# Dlask Arms Corp DAR 701-4(M4)



## darmil (13 Feb 2006)

Anybody here have one of these Canadian rifles looking to buy a AR15 just wondering if they are anygood. :bullet:


----------



## Devlin (13 Feb 2006)

This is a KevinB question for sure. I have seen them as well but can't offer any sort of expert opinion.


----------



## mudgunner49 (13 Feb 2006)

MikeH said:
			
		

> Anybody here have one of these Canadian rifles looking to buy a AR15 just wondering if they are anygood. :bullet:



I have one for my current build.  Quality is very good, more than on par with my Armalite receiver.  I am waiting for my 16" mid-length upperto arrive from G&R, and it will be  a "go"!!!  Still need to decide on a stock though...


blake


----------



## KevinB (13 Feb 2006)

Blake use the stock until I am back -- maybe you;ll like it 

I have 3 Dlask lowers - no problems with them -- some have had fitting issues but that was his early ones prior to going to CNC production.

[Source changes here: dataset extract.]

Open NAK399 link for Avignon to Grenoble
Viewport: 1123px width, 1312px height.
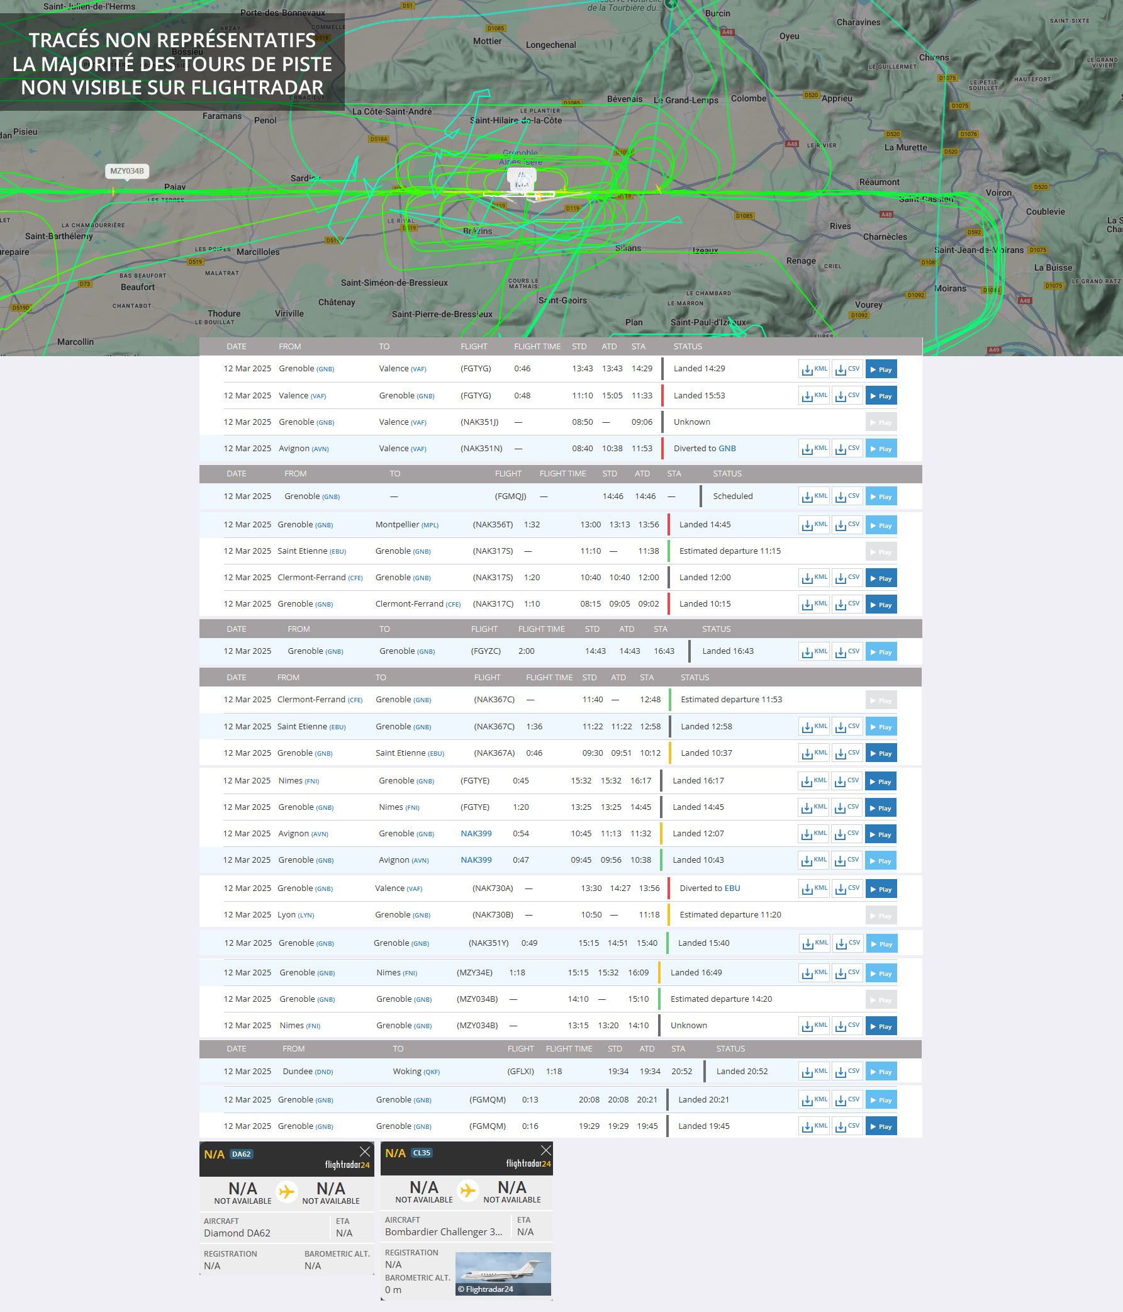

I have no experience with his uppers - but I understand he uses Wilson 1:9 barrels - which are decent barrel so I forsee no problems...


----------



## darmil (14 Feb 2006)

Thx for the replies guys


----------



## darmil (14 Feb 2006)

would you guys suggest buying one complete or build it myself.


----------



## KevinB (14 Feb 2006)

Mike - it depends upon a few things.
1) How confident are you in your AR/M16 armouring?

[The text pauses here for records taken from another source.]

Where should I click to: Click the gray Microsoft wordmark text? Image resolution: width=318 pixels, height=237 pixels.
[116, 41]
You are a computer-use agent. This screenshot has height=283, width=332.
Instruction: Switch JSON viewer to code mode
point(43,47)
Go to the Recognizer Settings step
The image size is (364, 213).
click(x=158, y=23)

2) Where are you getting the parts?
    I would ONLY go with quality parts which these days appear to be Armalite from John Hipwell (Wolverine Supplies out of Virden Manitoba)  noone else seems to be brigning in parts kits (I think this is what Joe Dlask uses in his rifles anyway).


While a retarded monkey can build an AR - it is best if the monkey has a bit of a clue (less scratching or marring of the finish - and proper functioning)


----------



## mudgunner49 (14 Feb 2006)

KevinB said:
			
		

> Blake *use the stock until I am back * -- maybe you;ll like it
> 
> I have 3 Dlask lowers - no problems with them -- some have had fitting issues but that was his early ones prior to going to CNC production.
> 
> I have no experience with his uppers - but I understand he uses Wilson 1:9 barrels - which are decent barrel so I forsee no problems...



Kevin,

Thanks I may, however I am more of a fixed stock kind of guy.  My Armalite has an A1 stock on it that i have no problem using even with load-bearing kit and plates.  I will admit that I have yet to try it with full armour and that may slant my view a bit...


blake


----------



## darmil (14 Feb 2006)

Thx for the info Kevin. I just emailed Jon@wolverinesupplies to get a price of a complete rifle, is the any book to learn to build a AR.


----------



## darmil (15 Feb 2006)

I also emailed P&D enterprizes for prices is Armalite M15A4 16" $1550 anygood? I know I could research all these makes but if people here have experience with them even better.Thx for any info ;D


----------



## KevinB (16 Feb 2006)

On AR15.com there is a built it yourself forum with a bunch of great data and photo's to give the necessary info to built it yourself.
http://www.ar15.com/forums/forum.html?b=3&f=4

You will need at least a barrel wrench (and torque wrench is recommended for novices). receiver blocks and a pin started set is recommend if you dont want to mar up the finish.

I have not bought a comlete rifle in a long time (1990 IIRC) and I have a dealer lic (well and affiliation with a company) so I don't pay retail..

edit - I guess it helps if I put the link in.


----------



## darmil (18 Feb 2006)

Thx again Kevin for the help thats a great site lots of info.Some pretty cool pics of custom AR's  :bullet:


----------